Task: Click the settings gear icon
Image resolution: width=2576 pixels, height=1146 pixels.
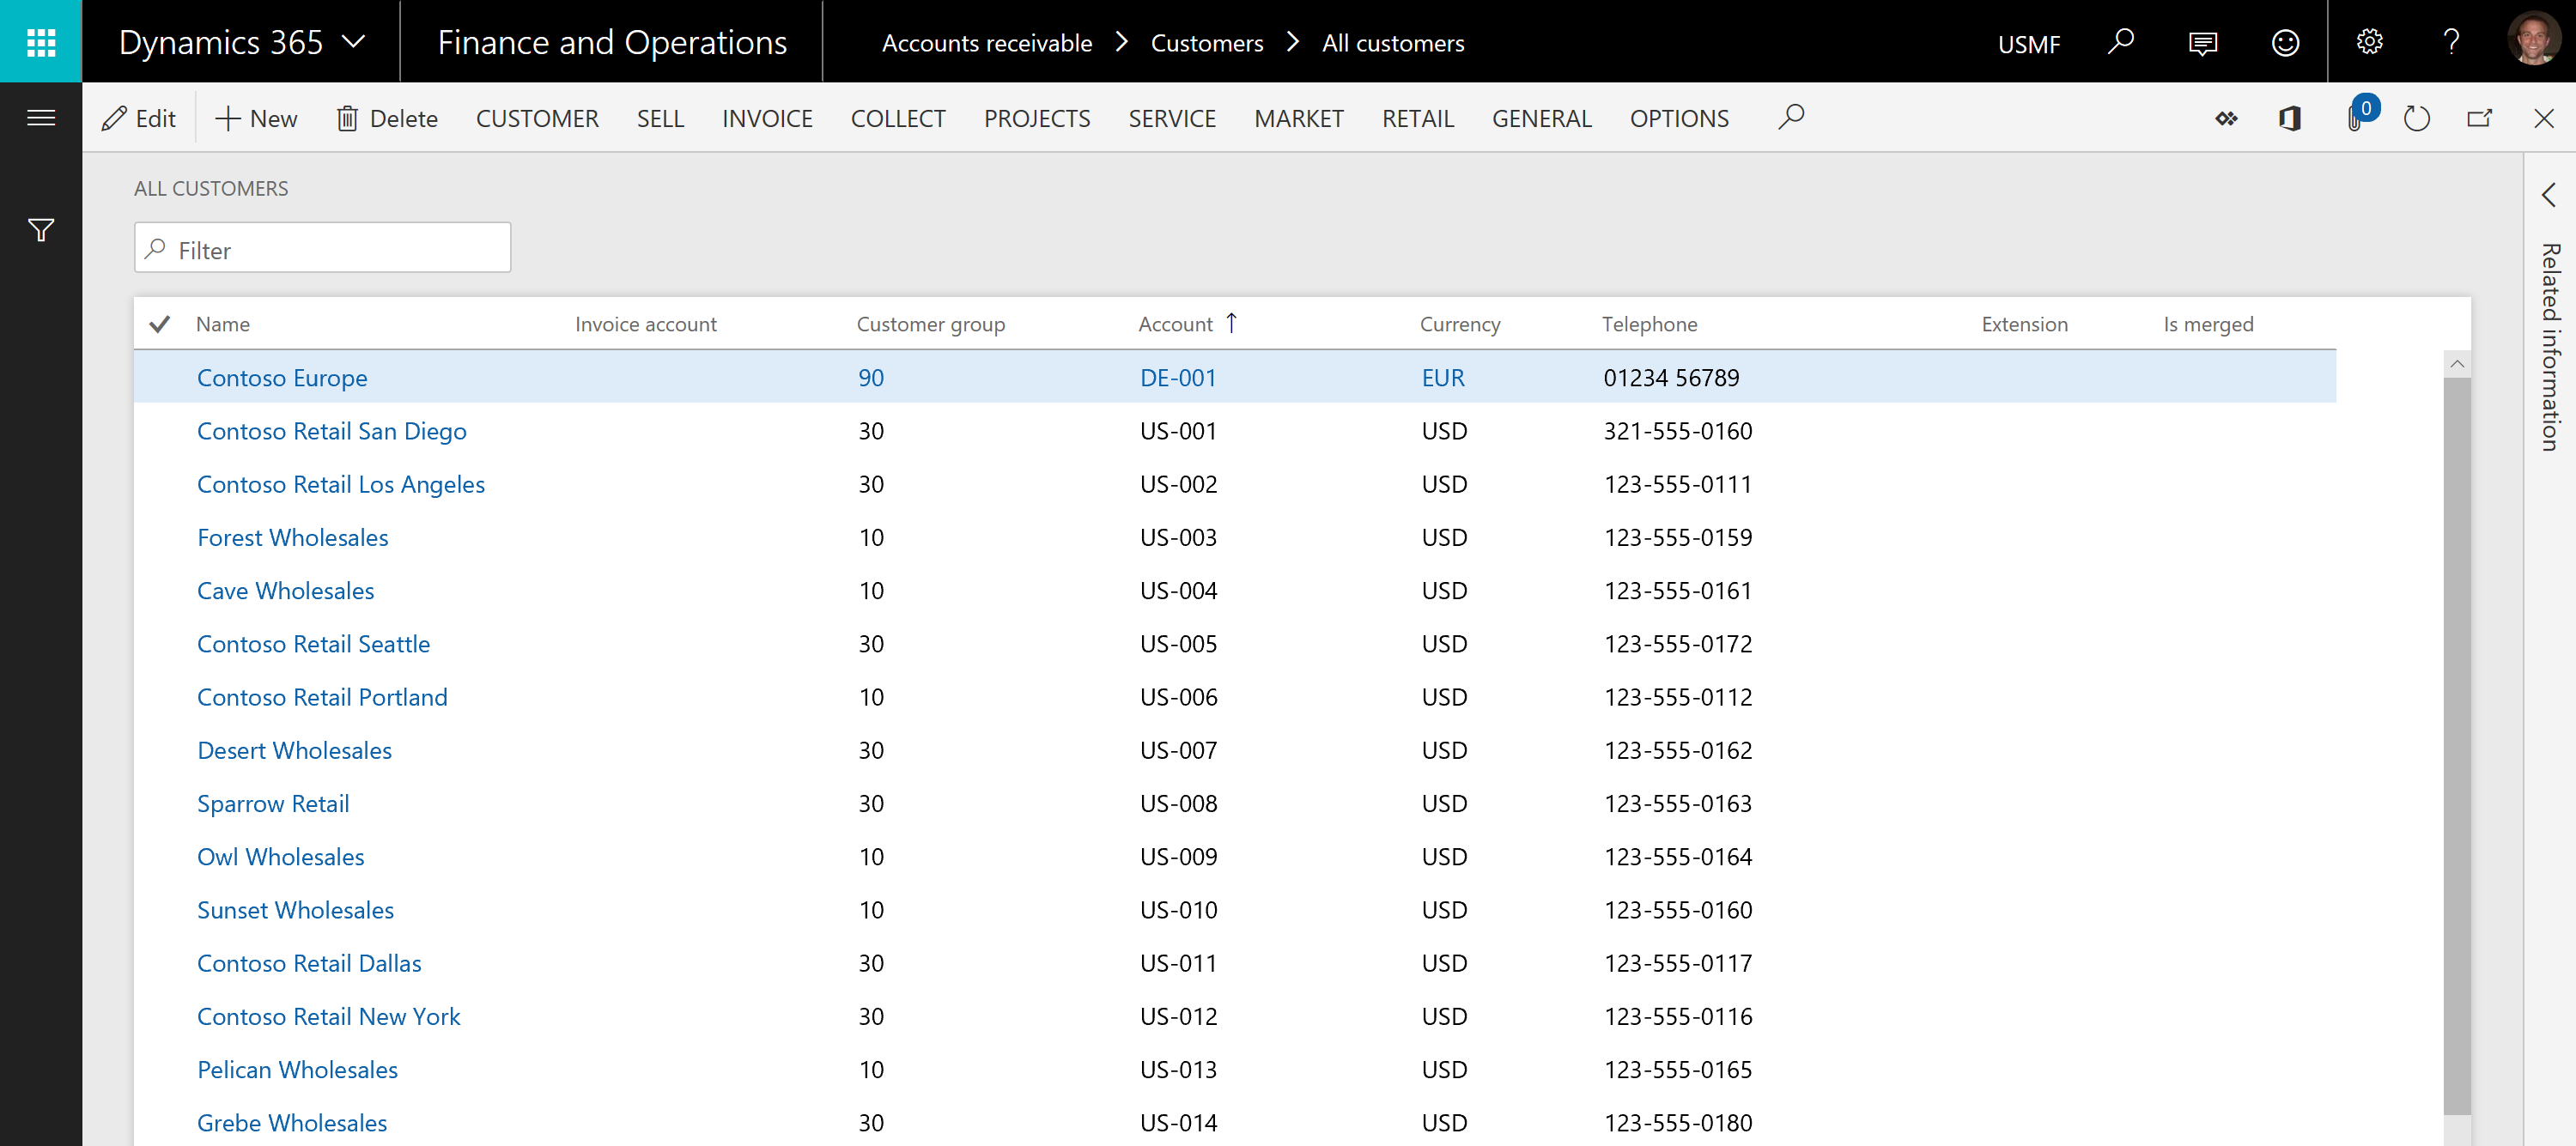Action: pyautogui.click(x=2366, y=41)
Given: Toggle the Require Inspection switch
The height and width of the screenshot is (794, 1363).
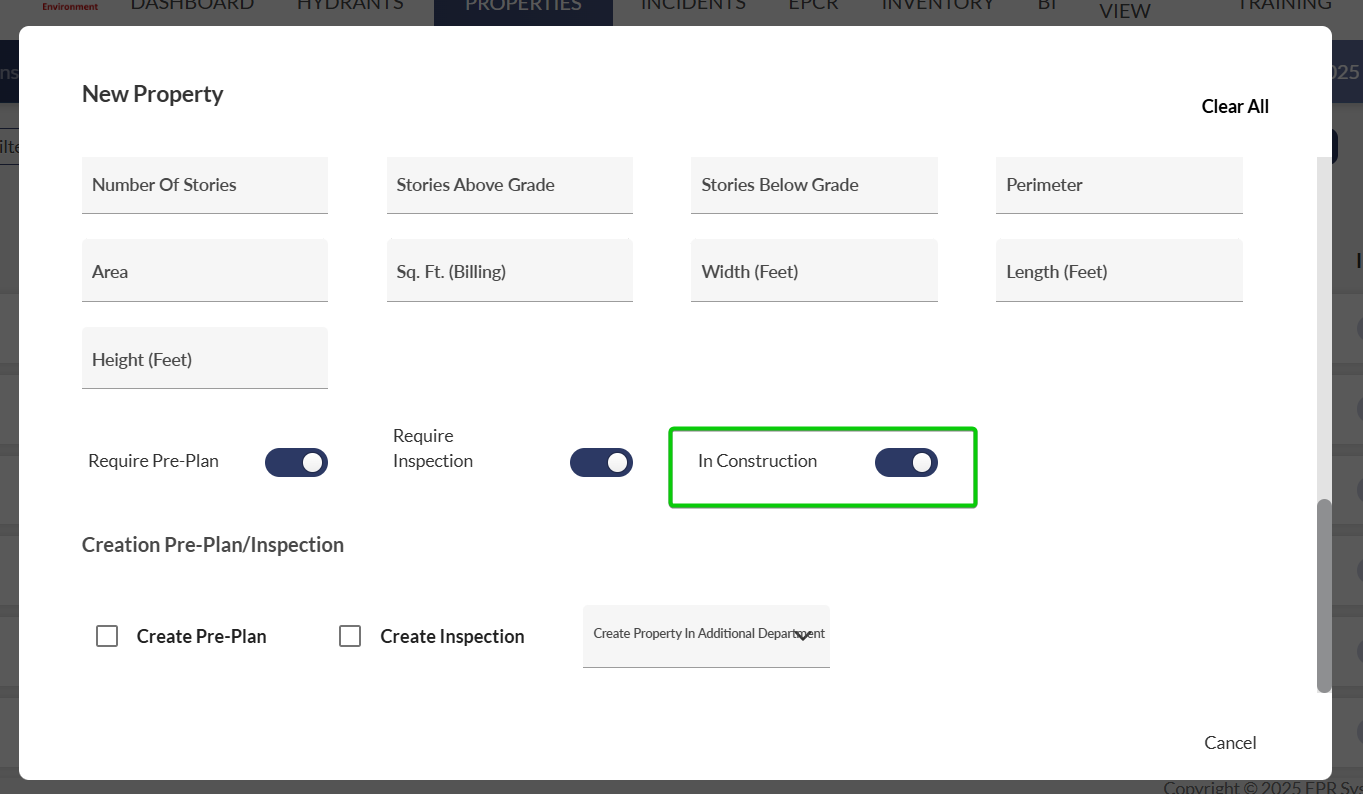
-----
GIVEN EXERCISE:
Please retype every line of the entries above word for word, leaving the pictures out.

RESPONSE:
Task: Click the settings gear icon
Image resolution: width=2576 pixels, height=1146 pixels.
Action: pyautogui.click(x=2366, y=41)
Given: Toggle the Require Inspection switch
The height and width of the screenshot is (794, 1363).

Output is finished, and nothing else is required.